**Exercise details**:
Copy the lines starting with the one containing "This screenshot has width=1456, height=823." and going on through the one containing "Action: point(727,23)", putting "menu" wherever "dropdown" appears and keeping everything else the same. Leave the pictures out of your answer.

**The data**:
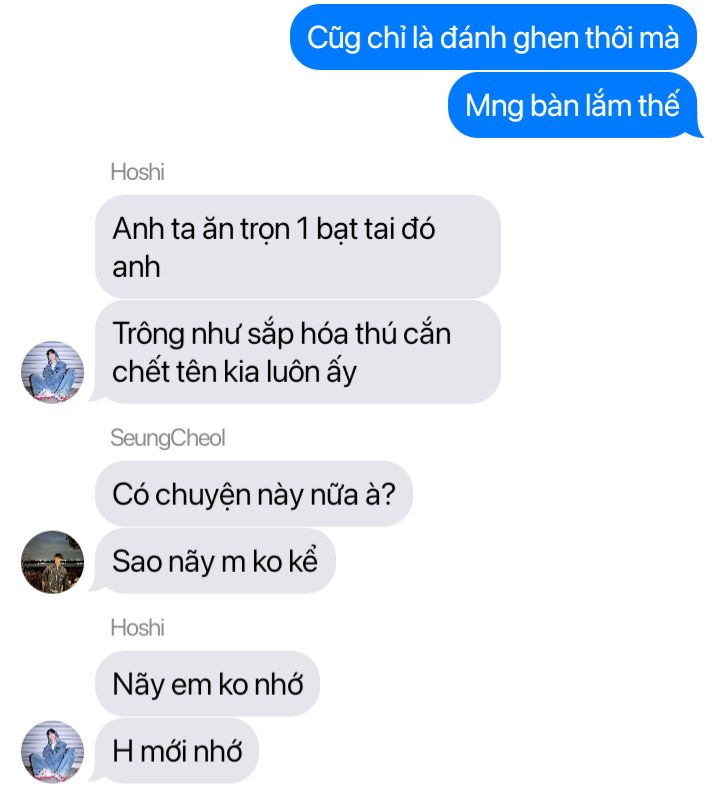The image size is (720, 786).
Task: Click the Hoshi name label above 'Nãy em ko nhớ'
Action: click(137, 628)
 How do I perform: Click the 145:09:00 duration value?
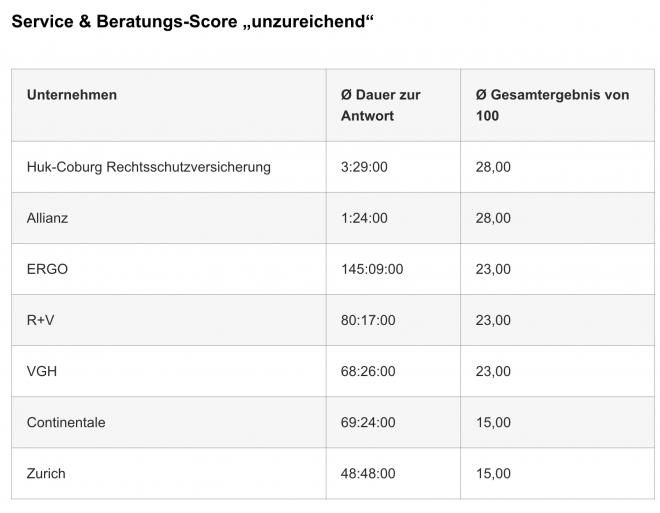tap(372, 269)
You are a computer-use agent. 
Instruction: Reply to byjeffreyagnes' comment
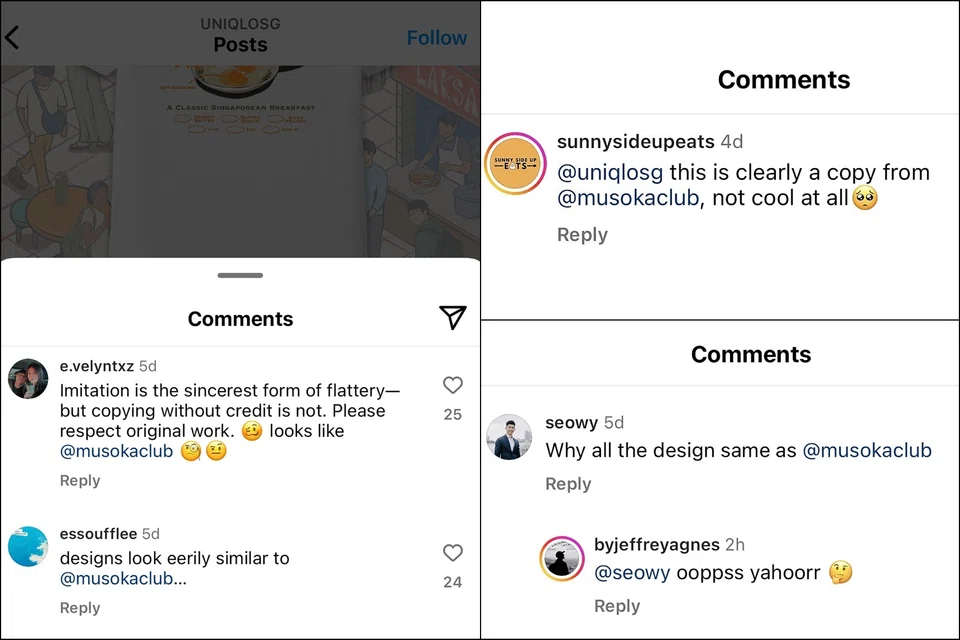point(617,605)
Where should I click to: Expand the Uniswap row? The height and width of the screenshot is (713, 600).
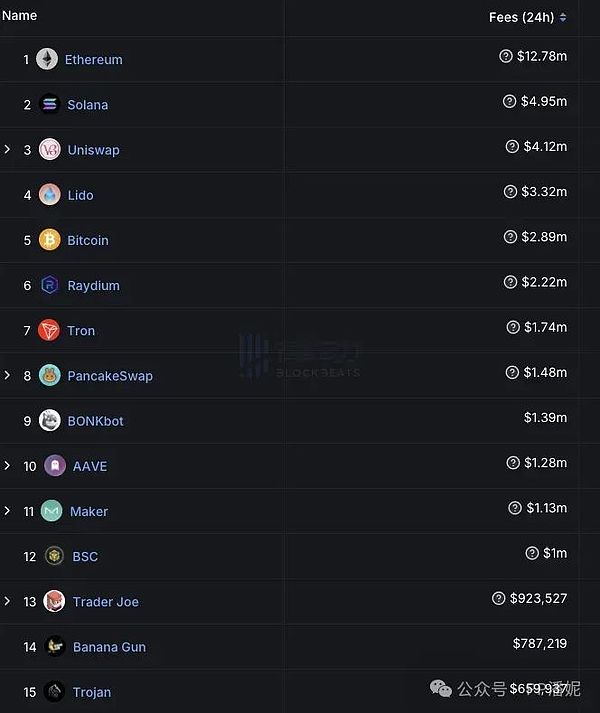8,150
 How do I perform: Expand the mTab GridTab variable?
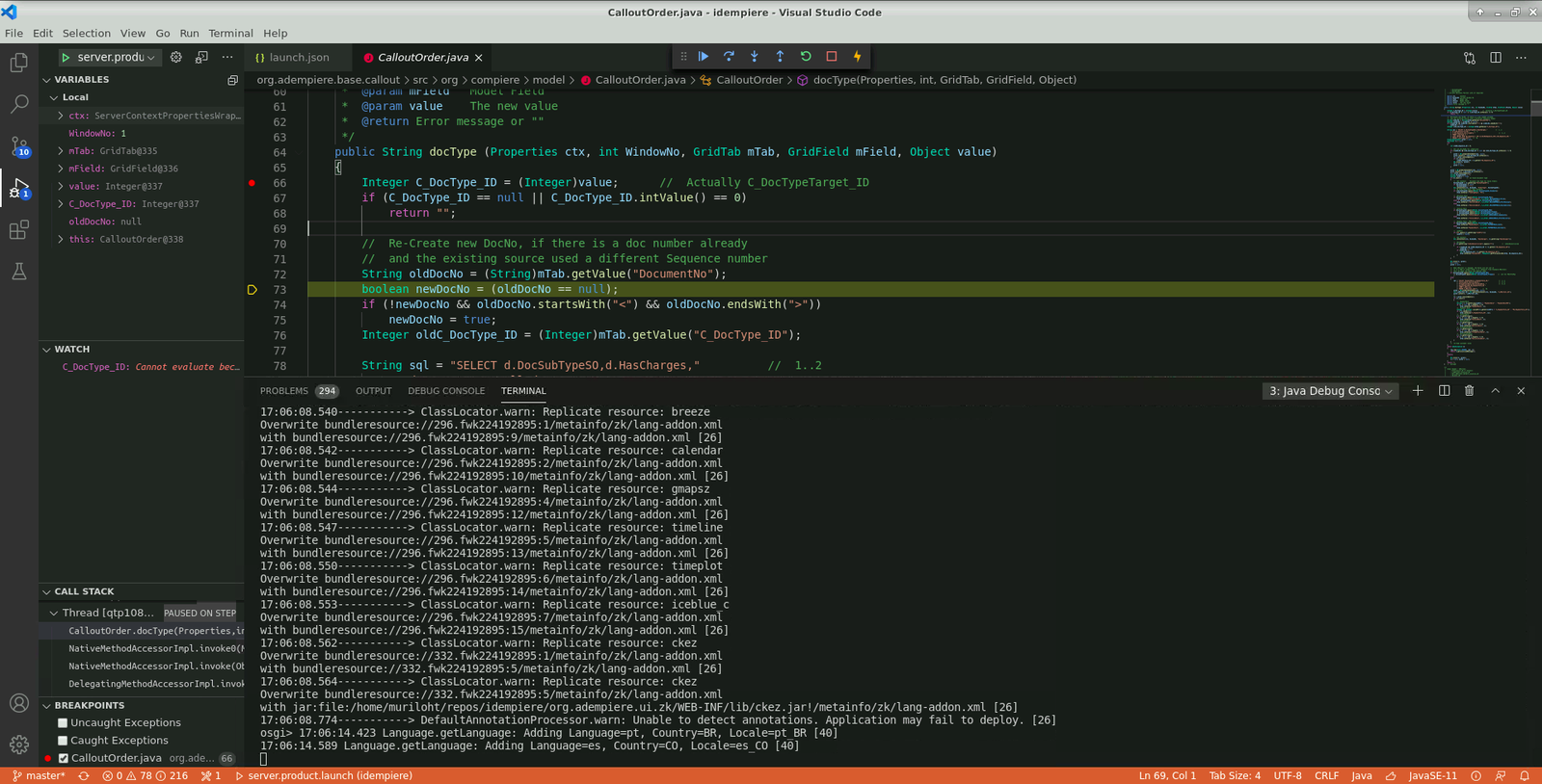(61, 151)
...
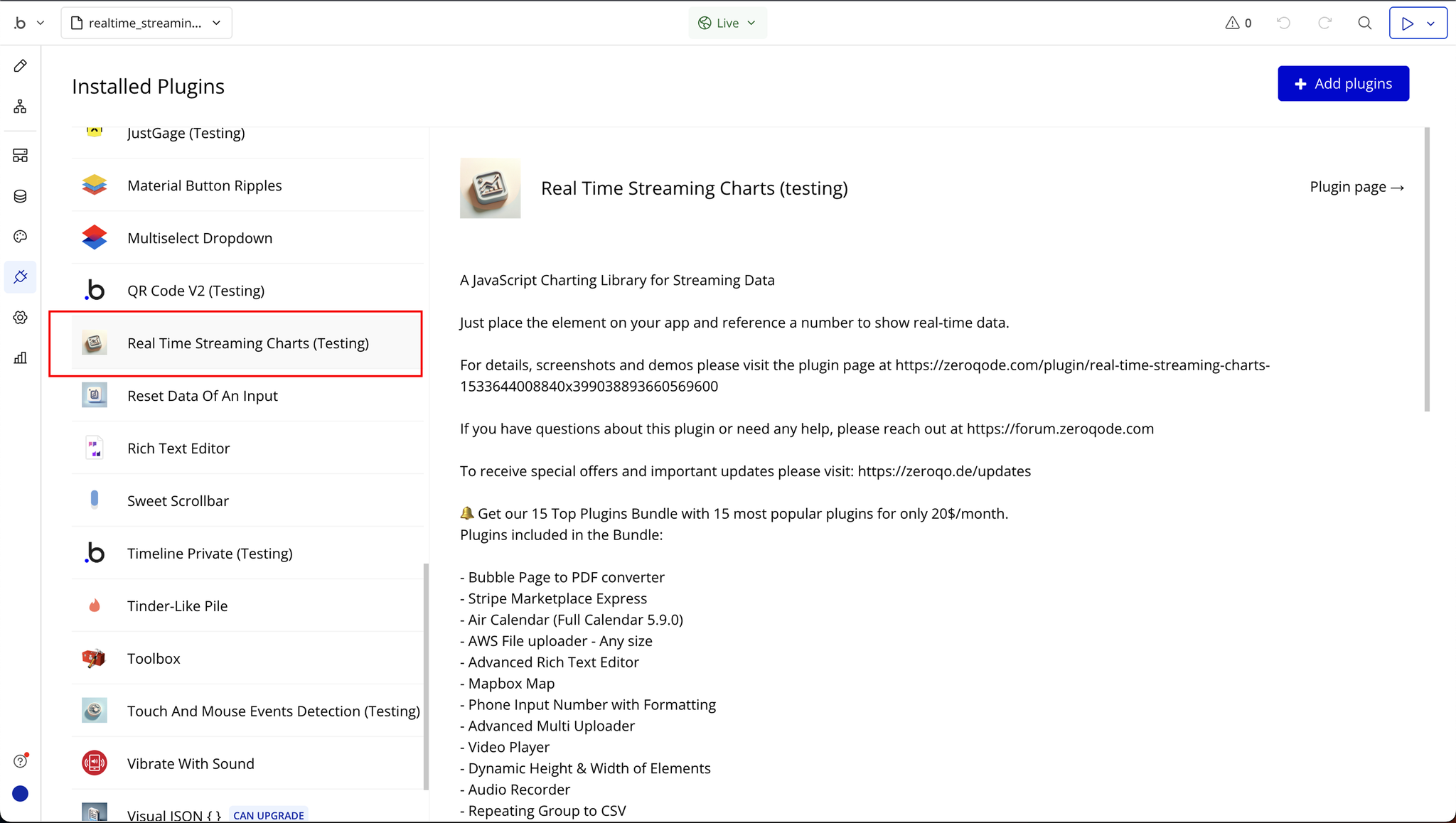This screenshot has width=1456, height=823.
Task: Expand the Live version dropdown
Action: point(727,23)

**Solution to the exercise**:
This screenshot has width=1456, height=823.
Task: Expand the Live version menu
Action: point(727,23)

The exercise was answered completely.